Dennoch bringt sich der Staat selbst in die Klemme. Rechtsanwalt Kazemi: "Er definiert Poker einerseits als Glücksspiel, um sich die Monopolgewinne im Casino zu sichern, andererseits will er Steuern abschöpfen und es als Geschicklichkeitsspiel einstufen." Da beides einander ausschließt, sieht der Anwalt auch keine rechtliche Grundlage, Pokergewinne zu besteuern.

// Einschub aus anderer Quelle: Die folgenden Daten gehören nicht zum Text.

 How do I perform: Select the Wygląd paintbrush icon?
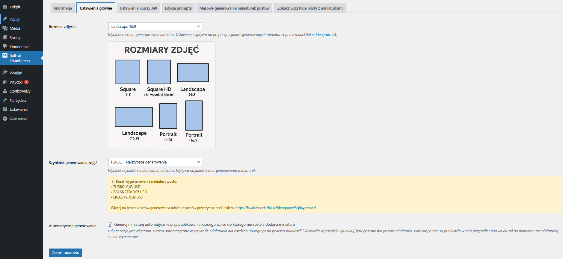pyautogui.click(x=5, y=73)
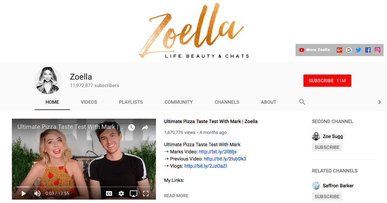Screen dimensions: 387x203
Task: Open video settings gear icon
Action: pos(121,193)
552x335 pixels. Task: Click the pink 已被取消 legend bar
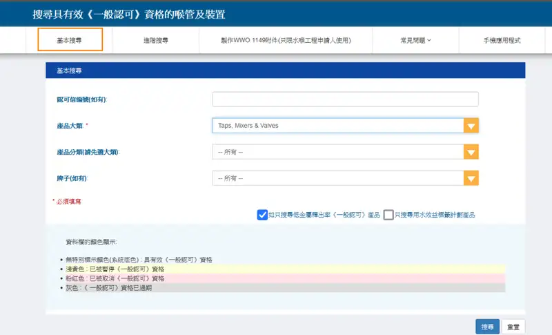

"Kann ein Pokerspieler künftig mit Spielverlusten seine Einkommensteuer aus dem Beruf senken?", fragt Kazemi. Denn wenn der Staat anfinge, Pokergewinne zu versteuern, könnte der Spieler natürlich auch alle Kosten geltend machen und absetzen. Flüge, Hotel-rechnungen, Buy-Ins und natürlich die Verluste würden die Steuerlast senken.

Rechtsanwalt Kazemi hat deshalb für einen Mandanten an das Finanzamt geschrieben, dass man sich nicht verpflichtet sehe, Angaben zu machen, da es sich nicht um versteuerbare Gewinne handelt.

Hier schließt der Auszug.